▶ Exercise: Please render the rows below as a JSON list of strings, one string per line, with blank lines left out.
------------------------------------
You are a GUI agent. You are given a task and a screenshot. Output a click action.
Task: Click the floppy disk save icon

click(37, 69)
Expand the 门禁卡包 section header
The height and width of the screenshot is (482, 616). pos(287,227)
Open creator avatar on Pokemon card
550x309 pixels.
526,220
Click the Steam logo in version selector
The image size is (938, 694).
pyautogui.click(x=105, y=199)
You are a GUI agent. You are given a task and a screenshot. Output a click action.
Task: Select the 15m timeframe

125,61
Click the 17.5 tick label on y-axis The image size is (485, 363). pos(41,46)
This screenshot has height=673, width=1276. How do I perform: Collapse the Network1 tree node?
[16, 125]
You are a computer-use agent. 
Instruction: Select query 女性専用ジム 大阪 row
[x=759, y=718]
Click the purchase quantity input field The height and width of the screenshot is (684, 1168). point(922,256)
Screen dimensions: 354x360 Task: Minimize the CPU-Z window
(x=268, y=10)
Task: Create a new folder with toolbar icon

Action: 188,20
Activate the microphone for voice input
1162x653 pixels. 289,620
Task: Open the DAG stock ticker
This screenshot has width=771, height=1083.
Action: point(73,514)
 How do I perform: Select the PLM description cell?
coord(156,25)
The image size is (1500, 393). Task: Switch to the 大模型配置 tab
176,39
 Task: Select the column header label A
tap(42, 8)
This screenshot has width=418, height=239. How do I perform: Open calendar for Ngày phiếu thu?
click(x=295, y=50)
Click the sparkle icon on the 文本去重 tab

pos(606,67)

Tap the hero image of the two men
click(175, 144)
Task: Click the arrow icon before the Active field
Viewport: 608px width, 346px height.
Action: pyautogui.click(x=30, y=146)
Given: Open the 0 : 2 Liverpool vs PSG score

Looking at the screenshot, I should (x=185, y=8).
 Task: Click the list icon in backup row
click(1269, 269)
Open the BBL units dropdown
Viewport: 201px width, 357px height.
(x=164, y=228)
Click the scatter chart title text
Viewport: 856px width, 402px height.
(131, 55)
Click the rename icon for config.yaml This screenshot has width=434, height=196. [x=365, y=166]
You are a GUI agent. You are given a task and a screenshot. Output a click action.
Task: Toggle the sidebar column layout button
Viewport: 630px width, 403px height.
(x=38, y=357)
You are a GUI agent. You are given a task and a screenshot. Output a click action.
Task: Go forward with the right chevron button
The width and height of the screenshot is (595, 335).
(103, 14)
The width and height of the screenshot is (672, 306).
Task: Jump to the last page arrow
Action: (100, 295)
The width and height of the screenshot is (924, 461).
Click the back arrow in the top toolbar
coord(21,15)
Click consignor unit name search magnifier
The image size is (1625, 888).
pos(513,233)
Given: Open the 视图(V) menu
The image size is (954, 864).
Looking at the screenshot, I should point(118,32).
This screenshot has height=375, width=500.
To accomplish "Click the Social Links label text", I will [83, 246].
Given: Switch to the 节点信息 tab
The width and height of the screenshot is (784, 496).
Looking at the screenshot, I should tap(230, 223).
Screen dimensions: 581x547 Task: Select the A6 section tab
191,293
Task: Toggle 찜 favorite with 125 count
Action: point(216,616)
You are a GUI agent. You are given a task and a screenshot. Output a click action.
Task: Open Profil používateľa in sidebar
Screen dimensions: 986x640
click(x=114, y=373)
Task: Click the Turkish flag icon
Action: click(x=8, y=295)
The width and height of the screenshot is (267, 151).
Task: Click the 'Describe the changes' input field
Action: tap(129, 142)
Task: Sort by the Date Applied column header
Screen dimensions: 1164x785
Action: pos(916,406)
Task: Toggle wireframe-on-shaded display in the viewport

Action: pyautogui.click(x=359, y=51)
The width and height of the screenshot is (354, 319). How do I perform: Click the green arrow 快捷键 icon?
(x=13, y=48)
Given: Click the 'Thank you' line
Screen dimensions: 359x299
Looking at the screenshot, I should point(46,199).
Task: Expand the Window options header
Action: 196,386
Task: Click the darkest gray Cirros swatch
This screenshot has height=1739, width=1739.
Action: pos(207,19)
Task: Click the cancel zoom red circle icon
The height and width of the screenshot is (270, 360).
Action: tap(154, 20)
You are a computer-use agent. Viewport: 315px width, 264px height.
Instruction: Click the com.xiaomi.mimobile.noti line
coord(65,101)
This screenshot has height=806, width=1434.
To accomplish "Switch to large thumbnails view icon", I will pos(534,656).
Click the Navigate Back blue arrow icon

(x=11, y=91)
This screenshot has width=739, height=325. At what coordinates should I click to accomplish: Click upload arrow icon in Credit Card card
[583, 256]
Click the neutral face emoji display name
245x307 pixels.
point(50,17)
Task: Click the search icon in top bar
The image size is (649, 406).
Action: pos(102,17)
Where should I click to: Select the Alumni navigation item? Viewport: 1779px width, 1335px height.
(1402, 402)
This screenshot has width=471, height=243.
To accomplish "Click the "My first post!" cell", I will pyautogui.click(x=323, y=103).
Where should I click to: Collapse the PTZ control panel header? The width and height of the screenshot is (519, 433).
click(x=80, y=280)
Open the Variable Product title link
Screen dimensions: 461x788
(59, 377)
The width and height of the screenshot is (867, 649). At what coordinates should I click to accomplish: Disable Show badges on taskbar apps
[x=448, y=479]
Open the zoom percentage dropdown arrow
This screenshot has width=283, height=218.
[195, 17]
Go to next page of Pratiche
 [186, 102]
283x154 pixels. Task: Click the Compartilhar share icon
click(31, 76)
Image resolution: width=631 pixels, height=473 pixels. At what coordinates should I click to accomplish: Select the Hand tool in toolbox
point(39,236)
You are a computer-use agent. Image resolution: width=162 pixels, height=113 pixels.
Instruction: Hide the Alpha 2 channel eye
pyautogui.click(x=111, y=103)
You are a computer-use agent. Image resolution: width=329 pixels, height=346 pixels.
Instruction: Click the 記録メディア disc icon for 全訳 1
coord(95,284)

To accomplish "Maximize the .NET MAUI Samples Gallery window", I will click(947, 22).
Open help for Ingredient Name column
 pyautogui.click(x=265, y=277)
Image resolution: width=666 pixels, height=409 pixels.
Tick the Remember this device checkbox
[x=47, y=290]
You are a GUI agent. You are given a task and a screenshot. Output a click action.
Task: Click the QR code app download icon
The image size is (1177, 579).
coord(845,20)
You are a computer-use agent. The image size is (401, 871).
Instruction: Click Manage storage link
------------------------------------
▶ Task output:
[
  "You are a GUI agent. You are given a task and a screenshot. Output a click action.",
  "Task: Click the floppy disk save icon",
  "click(37, 69)",
  "Expand the 门禁卡包 section header",
  "The height and width of the screenshot is (482, 616). pos(287,227)",
  "Open creator avatar on Pokemon card",
  "550x309 pixels.",
  "526,220",
  "Click the Steam logo in version selector",
  "The image size is (938, 694).",
  "pyautogui.click(x=105, y=199)",
  "You are a GUI agent. You are given a task and a screenshot. Output a click action.",
  "Task: Select the 15m timeframe",
  "125,61",
  "Click the 17.5 tick label on y-axis The image size is (485, 363). pos(41,46)",
  "This screenshot has height=673, width=1276. How do I perform: Collapse the Network1 tree node?",
  "[16, 125]",
  "You are a computer-use agent. ",
  "Instruction: Select query 女性専用ジム 大阪 row",
  "[x=759, y=718]",
  "Click the purchase quantity input field The height and width of the screenshot is (684, 1168). point(922,256)",
  "Screen dimensions: 354x360 Task: Minimize the CPU-Z window",
  "(x=268, y=10)",
  "Task: Create a new folder with toolbar icon",
  "Action: 188,20",
  "Activate the microphone for voice input",
  "1162x653 pixels. 289,620",
  "Task: Open the DAG stock ticker",
  "This screenshot has width=771, height=1083.",
  "Action: point(73,514)",
  " How do I perform: Select the PLM description cell?",
  "coord(156,25)",
  "The image size is (1500, 393). Task: Switch to the 大模型配置 tab",
  "176,39",
  " Task: Select the column header label A",
  "tap(42, 8)",
  "This screenshot has width=418, height=239. How do I perform: Open calendar for Ngày phiếu thu?",
  "click(x=295, y=50)",
  "Click the sparkle icon on the 文本去重 tab",
  "pos(606,67)",
  "Tap the hero image of the two men",
  "click(175, 144)",
  "Task: Click the arrow icon before the Active field",
  "Viewport: 608px width, 346px height.",
  "Action: pyautogui.click(x=30, y=146)",
  "Given: Open the 0 : 2 Liverpool vs PSG score",
  "Looking at the screenshot, I should (x=185, y=8).",
  " Task: Click the list icon in backup row",
  "click(1269, 269)",
  "Open the BBL units dropdown",
  "Viewport: 201px width, 357px height.",
  "(x=164, y=228)",
  "Click the scatter chart title text",
  "Viewport: 856px width, 402px height.",
  "(131, 55)",
  "Click the rename icon for config.yaml This screenshot has width=434, height=196. [x=365, y=166]",
  "You are a GUI agent. You are given a task and a screenshot. Output a click action.",
  "Task: Toggle the sidebar column layout button",
  "Viewport: 630px width, 403px height.",
  "(x=38, y=357)",
  "You are a GUI agent. You are given a task and a screenshot. Output a click action.",
  "Task: Go forward with the right chevron button",
  "The width and height of the screenshot is (595, 335).",
  "(103, 14)",
  "The width and height of the screenshot is (672, 306).",
  "Task: Jump to the last page arrow",
  "Action: (100, 295)",
  "The width and height of the screenshot is (924, 461).",
  "Click the back arrow in the top toolbar",
  "coord(21,15)",
  "Click consignor unit name search magnifier",
  "The image size is (1625, 888).",
  "pos(513,233)",
  "Given: Open the 视图(V) menu",
  "The image size is (954, 864).",
  "Looking at the screenshot, I should point(118,32).",
  "This screenshot has height=375, width=500.",
  "To accomplish \"Click the Social Links label text\", I will [83, 246].",
  "Given: Switch to the 节点信息 tab",
  "The width and height of the screenshot is (784, 496).",
  "Looking at the screenshot, I should tap(230, 223).",
  "Screen dimensions: 581x547 Task: Select the A6 section tab",
  "191,293",
  "Task: Toggle 찜 favorite with 125 count",
  "Action: point(216,616)",
  "You are a GUI agent. You are given a task and a screenshot. Output a click action.",
  "Task: Open Profil používateľa in sidebar",
  "Screen dimensions: 986x640",
  "click(x=114, y=373)",
  "Task: Click the Turkish flag icon",
  "Action: click(x=8, y=295)",
  "The width and height of the screenshot is (267, 151).",
  "Task: Click the 'Describe the changes' input field",
  "Action: tap(129, 142)",
  "Task: Sort by the Date Applied column header",
  "Screen dimensions: 1164x785",
  "Action: pos(916,406)",
  "Task: Toggle wireframe-on-shaded display in the viewport",
  "Action: pyautogui.click(x=359, y=51)",
  "The width and height of the screenshot is (354, 319). How do I perform: Click the green arrow 快捷键 icon?",
  "(x=13, y=48)",
  "Given: Click the 'Thank you' line",
  "Screen dimensions: 359x299",
  "Looking at the screenshot, I should point(46,199).",
  "Task: Expand the Window options header",
  "Action: 196,386",
  "Task: Click the darkest gray Cirros swatch",
  "This screenshot has height=1739, width=1739.",
  "Action: pos(207,19)",
  "Task: Click the cancel zoom red circle icon",
  "The height and width of the screenshot is (270, 360).",
  "Action: tap(154, 20)",
  "You are a computer-use agent. Viewport: 315px width, 264px height.",
  "Instruction: Click the com.xiaomi.mimobile.noti line",
  "coord(65,101)",
  "This screenshot has height=806, width=1434.",
  "To accomplish \"Switch to large thumbnails view icon\", I will pos(534,656).",
  "Click the Navigate Back blue arrow icon",
  "(x=11, y=91)",
  "This screenshot has width=739, height=325. At what coordinates should I click to accomplish: Click upload arrow icon in Credit Card card",
  "[583, 256]",
  "Click the neutral face emoji display name",
  "245x307 pixels.",
  "point(50,17)",
  "Task: Click the search icon in top bar",
  "The image size is (649, 406).",
  "Action: pos(102,17)",
  "Where should I click to: Select the Alumni navigation item? Viewport: 1779px width, 1335px height.",
  "(1402, 402)",
  "This screenshot has width=471, height=243.",
  "To accomplish \"Click the \"My first post!\" cell\", I will pyautogui.click(x=323, y=103).",
  "Where should I click to: Collapse the PTZ control panel header? The width and height of the screenshot is (519, 433).",
  "click(x=80, y=280)",
  "Open the Variable Product title link",
  "Screen dimensions: 461x788",
  "(59, 377)",
  "The width and height of the screenshot is (867, 649). At what coordinates should I click to accomplish: Disable Show badges on taskbar apps",
  "[x=448, y=479]",
  "Open the zoom percentage dropdown arrow",
  "This screenshot has width=283, height=218.",
  "[195, 17]",
  "Go to next page of Pratiche",
  " [186, 102]",
  "283x154 pixels. Task: Click the Compartilhar share icon",
  "click(31, 76)",
  "Image resolution: width=631 pixels, height=473 pixels. At what coordinates should I click to accomplish: Select the Hand tool in toolbox",
  "point(39,236)",
  "You are a computer-use agent. Image resolution: width=162 pixels, height=113 pixels.",
  "Instruction: Hide the Alpha 2 channel eye",
  "pyautogui.click(x=111, y=103)",
  "You are a computer-use agent. Image resolution: width=329 pixels, height=346 pixels.",
  "Instruction: Click the 記録メディア disc icon for 全訳 1",
  "coord(95,284)",
  "To accomplish \"Maximize the .NET MAUI Samples Gallery window\", I will click(947, 22).",
  "Open help for Ingredient Name column",
  " pyautogui.click(x=265, y=277)",
  "Image resolution: width=666 pixels, height=409 pixels.",
  "Tick the Remember this device checkbox",
  "[x=47, y=290]",
  "You are a GUI agent. You are given a task and a screenshot. Output a click action.",
  "Task: Click the QR code app download icon",
  "The image size is (1177, 579).",
  "coord(845,20)",
  "You are a computer-use agent. The image size is (401, 871).",
  "Instruction: Click Manage storage link"
]